Electronic trucking logs to be required

A new rule announced in December 2015 by the Federal Motor Carrier Safety Administration is slated to take effect in the following February. The rule requires that commercial truck and bus drivers in Pennsylvania and throughout the country log their driving hours electronically. This will replace the paper-driven system that has been in place since 1938 and is expected to save at least $1 billion in reduced paperwork as well. Although there have been prior efforts to implement electronic tracking methods, court challenges have prevented implementation until this point.

Although the regulation will be effective in the early part of 2016, companies will have two years to comply with the need for electronic monitoring devices in their rigs. Some companies may have already installed electronic equipment that does not necessarily meet the technical requirements established in the regulation. These companies will have four years to bring their equipment up to the new standards. One of the most significant complaints against the new equipment requirements has been made by the Owner-Operator Independent Drivers Association based on the concern that the technology has not been proven.

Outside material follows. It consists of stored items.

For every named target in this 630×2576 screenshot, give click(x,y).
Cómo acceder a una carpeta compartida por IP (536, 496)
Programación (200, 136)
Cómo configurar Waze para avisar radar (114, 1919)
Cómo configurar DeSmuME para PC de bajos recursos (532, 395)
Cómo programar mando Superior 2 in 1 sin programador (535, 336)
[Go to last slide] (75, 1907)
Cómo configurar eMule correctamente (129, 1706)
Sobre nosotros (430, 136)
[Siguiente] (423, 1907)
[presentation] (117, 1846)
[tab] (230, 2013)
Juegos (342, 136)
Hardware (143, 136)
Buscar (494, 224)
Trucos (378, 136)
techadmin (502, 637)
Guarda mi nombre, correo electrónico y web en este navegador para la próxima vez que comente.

An important benefit of the new federal trucking regulation is anticipated to be a reduction in truck accidents caused by fatigued drivers. The FMCSA estimates that more than 560 injuries and 25 deaths will be prevented each year as a result of the new rule. Companies may be able to use smartphones or other familiar electronic devices to manage the monitoring requirements as long as the devices are consistent with the standards imposed in the new regulation.

The consequences of a truck accident can be significant, especially if a fatigued driver is at the wheel. If a driver has failed to adhere to rest requirements related to the operation of a truck, there could be significant liabilities for not only the driver but also for the trucking company when a personal injury lawsuit filed by an attorney on behalf of an injured victim results in a verdict for the plaintiff.